## Page extract

--- Begin ---

Contact Center Update from the Lync Conference

Contact Center Update from the Lync Conference Customer call for increased integrated contact center functionality within Lync may lead Microsoft to become more aggressive in this area.

Customer call for increased integrated contact center functionality within Lync may lead Microsoft to become more aggressive in this area.

Partners were a big part of the Lync Conference in San Diego this week; 300 attendees of the 900 or so total. They fell into a number of categories; many are resellers large and small who are working to sell and implement Lync. Others are adjacent technology providers, hoping to be one of the boats that rises when and if Lync becomes a major voice player: Carriers like AT&T and Verizon, systems integrators like HP and Dimension Data, complementary hardware providers like Plantronics and AudioCodes, and the one closest to my heart--contact center solution providers.

Contact center is an area where Microsoft (so far) has been content to let partners do the heavy lifting. As early as March 2008, Microsoft announced a multiyear strategic alliance with Aspect Software to "help deliver unified communications to contact centers around the world." The alliance included an equity investment by Microsoft in Aspect.

Aspect was one of the contact center vendors participating as a sponsor at the Lync Conference. Interestingly, the one full session Aspect delivered highlighted the company as a Lync user, not a contact center partner. Aspect has become a key reference for Microsoft, deploying it globally in 2009 with 2,000+ employees in 25 countries.

One way to tell the story of the success of the various contact center solution partners is through the lens of a cross-section of reference customers who told their stories at the conference:

* Helly Hensen is a European sports apparel company that has embraced Lync whole-heartedly. CIO Sandy Abramson was at Enterprise Connect in 2012 telling the company's Lync deployment story, and updated that during a General Session at the Lync Conference. The company has deployed the Zeacom contact center solution. Zeacom's VP of North America, Steve Carter, described the company as being in various stages of deployment with tens of Lync customers and pilots.

Today Helly Hensen runs a hybrid deployment, using Office 365 in the cloud for the capabilities it supports and an on-premises deployment to support voice and the contact center. On Sandy's wish list? She wants the ability to run her entire Lync operation seamlessly in the cloud.

* The Obama for America campaign used Lync for an 1,800-user deployment that ran the campaign's Chicago headquarters. Given tight budgets, the integrated call distribution capability of Lync--Response Groups--was used. Asked by analysts what one capability they would like to see in the Lync roadmap, Rajeev Chopra (who is a consultant who works on enterprise accounts when he's not helping Obama get re-elected) replied he'd like to see increased scalability for Response Groups.

* Marquette University has a 30,000-user Lync deployment, 2,500 of which are Enterprise Voice users. They too would like to see more Microsoft investment in Response Groups, commenting that, "we don't need to have a full-fledged ACD, but there are things that could be added so we wouldn't have to buy a contact center (solution)". Due to the current lack of functionality, Marquette is in the process of deploying the Lync-compatible contact center solution from Altigen to replace a Cisco solution.

In summary, existing contact center partners are seeing success deploying their solutions into organizations that have chosen Enterprise Voice. But customer call for increased integrated contact center functionality within Lync may lead Microsoft to become more aggressive in this area, not unlike what happened at Cisco in 1999 (purchasing Geotel and Webline) as they set their sights on the enterprise voice market.

--- End ---

## Stored data
--- Begin ---

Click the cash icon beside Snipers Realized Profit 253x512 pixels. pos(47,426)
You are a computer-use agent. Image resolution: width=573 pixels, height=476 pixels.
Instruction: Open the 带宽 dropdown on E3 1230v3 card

--- End ---

## Exercise tasks
A) Answer these questions from the article on the Lync Conference, each on its own line:
(i) How many of the conference attendees were partners?
(ii) In what year did Aspect deploy Lync globally?
(iii) Whose contact center solution is Marquette University deploying?
B) Translate this sentence from the Lync Conference article into Spanish: "Contact center is an area where Microsoft (so far) has been content to let partners do the heavy lifting."

## Answer set
A)
(i) 300
(ii) 2009
(iii) Altigen's

B) El centro de contacto es un área en la que Microsoft (hasta ahora) se ha conformado con dejar que los socios hagan el trabajo pesado.